== GIVEN RECORDS ==
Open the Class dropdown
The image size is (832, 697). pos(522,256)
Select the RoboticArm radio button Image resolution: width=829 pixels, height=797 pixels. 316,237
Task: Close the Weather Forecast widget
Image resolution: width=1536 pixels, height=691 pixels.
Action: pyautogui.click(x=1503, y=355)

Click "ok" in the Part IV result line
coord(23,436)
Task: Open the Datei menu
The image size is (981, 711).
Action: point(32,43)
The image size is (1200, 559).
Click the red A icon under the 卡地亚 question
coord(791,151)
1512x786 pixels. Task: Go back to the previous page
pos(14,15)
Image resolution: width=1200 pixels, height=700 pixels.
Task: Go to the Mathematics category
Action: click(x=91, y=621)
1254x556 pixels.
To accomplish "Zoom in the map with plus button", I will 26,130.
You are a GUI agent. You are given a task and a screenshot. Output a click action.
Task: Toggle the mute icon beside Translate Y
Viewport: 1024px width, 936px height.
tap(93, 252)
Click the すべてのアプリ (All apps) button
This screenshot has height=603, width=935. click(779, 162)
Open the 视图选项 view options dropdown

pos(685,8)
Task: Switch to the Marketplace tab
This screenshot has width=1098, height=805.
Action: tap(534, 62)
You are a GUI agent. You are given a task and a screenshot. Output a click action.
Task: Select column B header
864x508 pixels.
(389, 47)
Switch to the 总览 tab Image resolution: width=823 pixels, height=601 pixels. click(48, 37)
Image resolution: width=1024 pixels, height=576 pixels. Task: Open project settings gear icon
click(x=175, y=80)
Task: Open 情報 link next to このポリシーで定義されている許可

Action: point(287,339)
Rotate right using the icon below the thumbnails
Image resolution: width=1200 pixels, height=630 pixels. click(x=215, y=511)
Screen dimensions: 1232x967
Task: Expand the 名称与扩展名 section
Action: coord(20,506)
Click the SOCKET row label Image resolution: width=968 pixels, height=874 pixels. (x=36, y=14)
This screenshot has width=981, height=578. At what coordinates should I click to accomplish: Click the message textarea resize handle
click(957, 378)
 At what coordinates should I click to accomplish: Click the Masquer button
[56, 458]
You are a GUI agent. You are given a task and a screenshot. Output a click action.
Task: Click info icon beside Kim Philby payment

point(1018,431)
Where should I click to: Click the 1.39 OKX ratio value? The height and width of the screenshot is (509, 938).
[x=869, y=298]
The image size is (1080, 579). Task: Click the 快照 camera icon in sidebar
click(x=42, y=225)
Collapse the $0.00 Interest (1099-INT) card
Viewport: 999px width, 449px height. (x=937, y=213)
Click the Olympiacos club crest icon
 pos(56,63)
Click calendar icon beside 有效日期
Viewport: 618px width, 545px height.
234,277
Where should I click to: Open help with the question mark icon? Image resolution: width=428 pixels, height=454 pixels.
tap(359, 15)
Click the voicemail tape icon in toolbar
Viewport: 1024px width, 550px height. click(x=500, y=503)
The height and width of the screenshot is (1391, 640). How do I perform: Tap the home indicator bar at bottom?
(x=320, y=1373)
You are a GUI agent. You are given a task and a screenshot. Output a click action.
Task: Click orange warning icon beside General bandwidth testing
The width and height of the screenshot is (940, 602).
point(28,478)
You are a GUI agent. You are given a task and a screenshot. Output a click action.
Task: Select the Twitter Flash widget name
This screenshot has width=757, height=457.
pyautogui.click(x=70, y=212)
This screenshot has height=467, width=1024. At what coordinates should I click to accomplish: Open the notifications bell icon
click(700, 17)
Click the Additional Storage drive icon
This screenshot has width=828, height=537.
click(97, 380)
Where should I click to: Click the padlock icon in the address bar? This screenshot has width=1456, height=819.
===
● WHAT IS NEEDED: Would you filter the records and copy each line that contains the word "widget"?

● PROBLEM SOLUTION:
Task: Close the Weather Forecast widget
Task: Select the Twitter Flash widget name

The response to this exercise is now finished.